Task statement =
Filter the records below, keeping only lines with the string "Headsets".

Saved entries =
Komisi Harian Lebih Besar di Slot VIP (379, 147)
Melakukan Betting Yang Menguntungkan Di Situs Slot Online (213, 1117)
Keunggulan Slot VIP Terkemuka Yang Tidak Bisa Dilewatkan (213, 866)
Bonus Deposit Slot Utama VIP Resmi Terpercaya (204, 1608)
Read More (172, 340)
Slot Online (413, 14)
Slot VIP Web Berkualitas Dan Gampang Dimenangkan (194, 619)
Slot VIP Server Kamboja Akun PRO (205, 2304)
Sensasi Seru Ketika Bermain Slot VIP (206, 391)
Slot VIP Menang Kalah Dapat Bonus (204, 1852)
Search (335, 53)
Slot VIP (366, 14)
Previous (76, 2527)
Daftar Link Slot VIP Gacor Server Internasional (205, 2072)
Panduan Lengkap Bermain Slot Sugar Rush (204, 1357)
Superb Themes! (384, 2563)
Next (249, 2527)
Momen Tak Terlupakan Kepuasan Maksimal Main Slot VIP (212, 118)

==

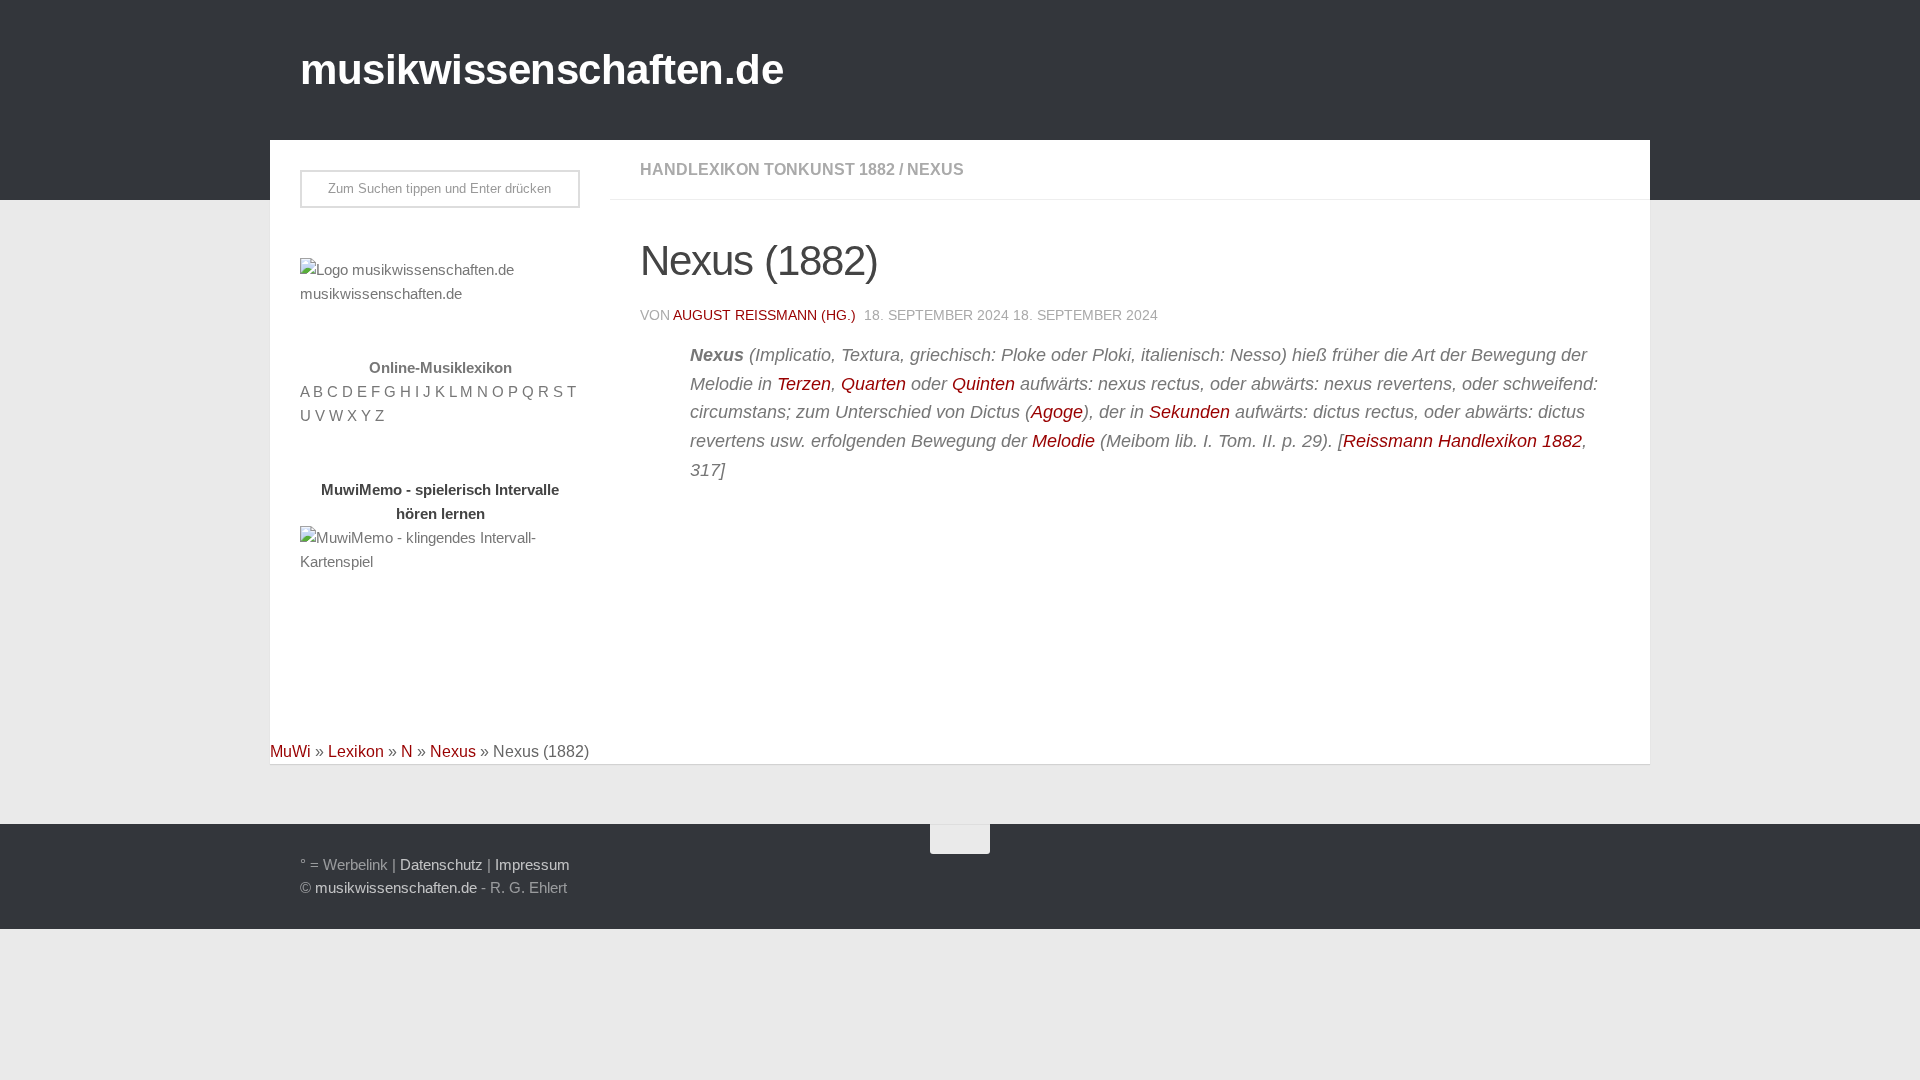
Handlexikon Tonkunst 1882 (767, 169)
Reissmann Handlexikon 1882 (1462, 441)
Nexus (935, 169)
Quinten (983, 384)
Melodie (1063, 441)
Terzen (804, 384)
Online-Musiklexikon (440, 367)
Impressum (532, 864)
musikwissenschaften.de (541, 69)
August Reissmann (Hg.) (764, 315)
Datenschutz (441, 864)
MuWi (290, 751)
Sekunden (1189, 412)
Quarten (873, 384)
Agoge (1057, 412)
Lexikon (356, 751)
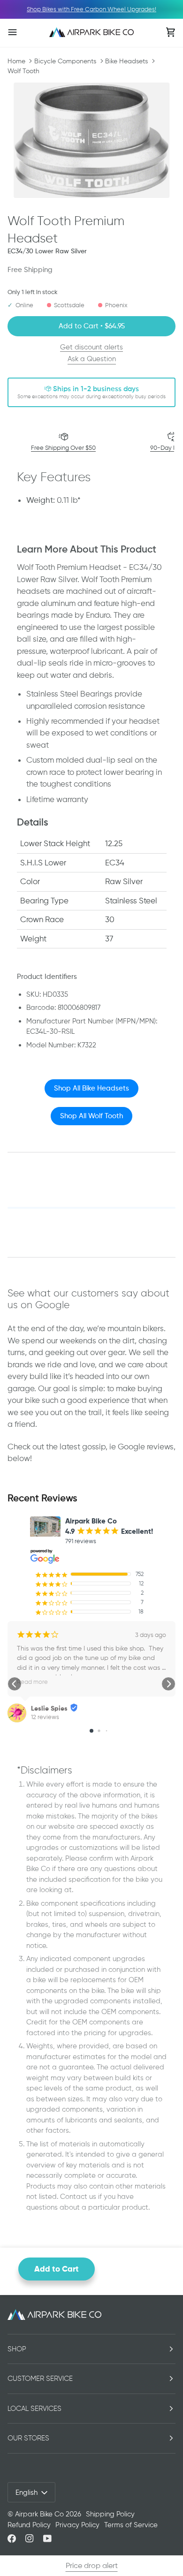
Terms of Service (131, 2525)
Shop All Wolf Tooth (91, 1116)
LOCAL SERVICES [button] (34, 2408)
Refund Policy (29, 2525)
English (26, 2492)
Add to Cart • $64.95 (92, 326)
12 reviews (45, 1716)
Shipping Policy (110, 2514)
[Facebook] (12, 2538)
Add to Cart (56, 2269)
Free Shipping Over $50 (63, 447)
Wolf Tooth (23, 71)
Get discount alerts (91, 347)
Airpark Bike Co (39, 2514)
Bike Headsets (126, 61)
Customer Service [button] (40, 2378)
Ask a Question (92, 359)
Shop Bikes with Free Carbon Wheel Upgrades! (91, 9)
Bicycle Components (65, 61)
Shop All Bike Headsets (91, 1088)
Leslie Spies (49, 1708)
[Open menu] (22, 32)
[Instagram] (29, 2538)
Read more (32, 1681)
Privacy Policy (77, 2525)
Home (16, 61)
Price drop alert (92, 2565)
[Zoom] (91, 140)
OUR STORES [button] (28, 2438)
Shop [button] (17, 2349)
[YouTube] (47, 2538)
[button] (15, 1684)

==

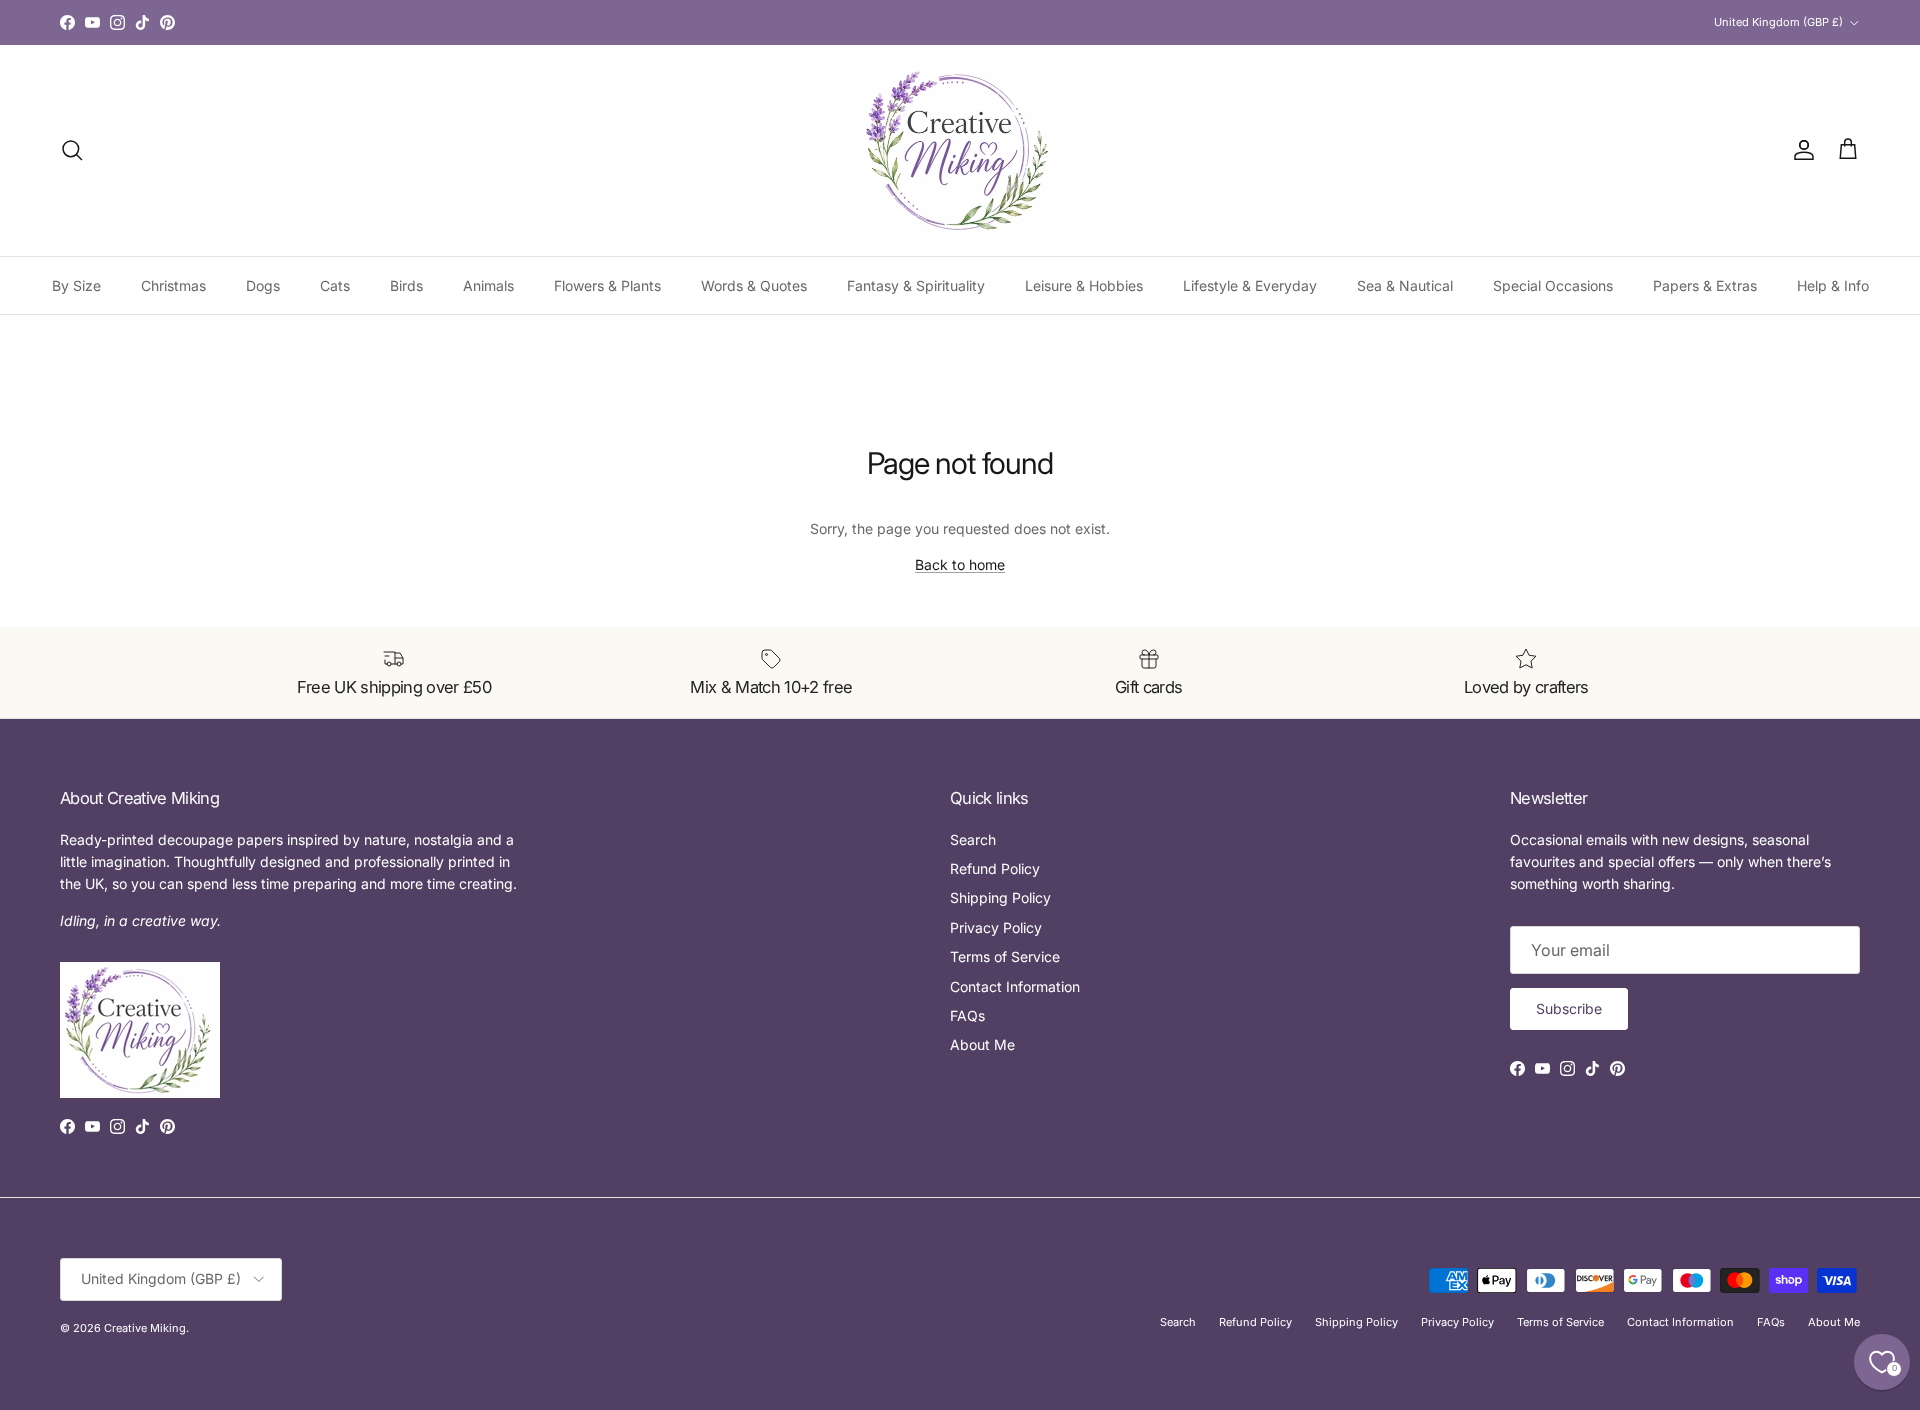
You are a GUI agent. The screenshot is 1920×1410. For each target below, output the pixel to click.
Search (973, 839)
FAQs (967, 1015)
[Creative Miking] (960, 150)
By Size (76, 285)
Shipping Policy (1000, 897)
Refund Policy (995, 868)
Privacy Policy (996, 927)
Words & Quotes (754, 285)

Written solution =
Bike Headsets (126, 61)
Shop All Bike Headsets (91, 1088)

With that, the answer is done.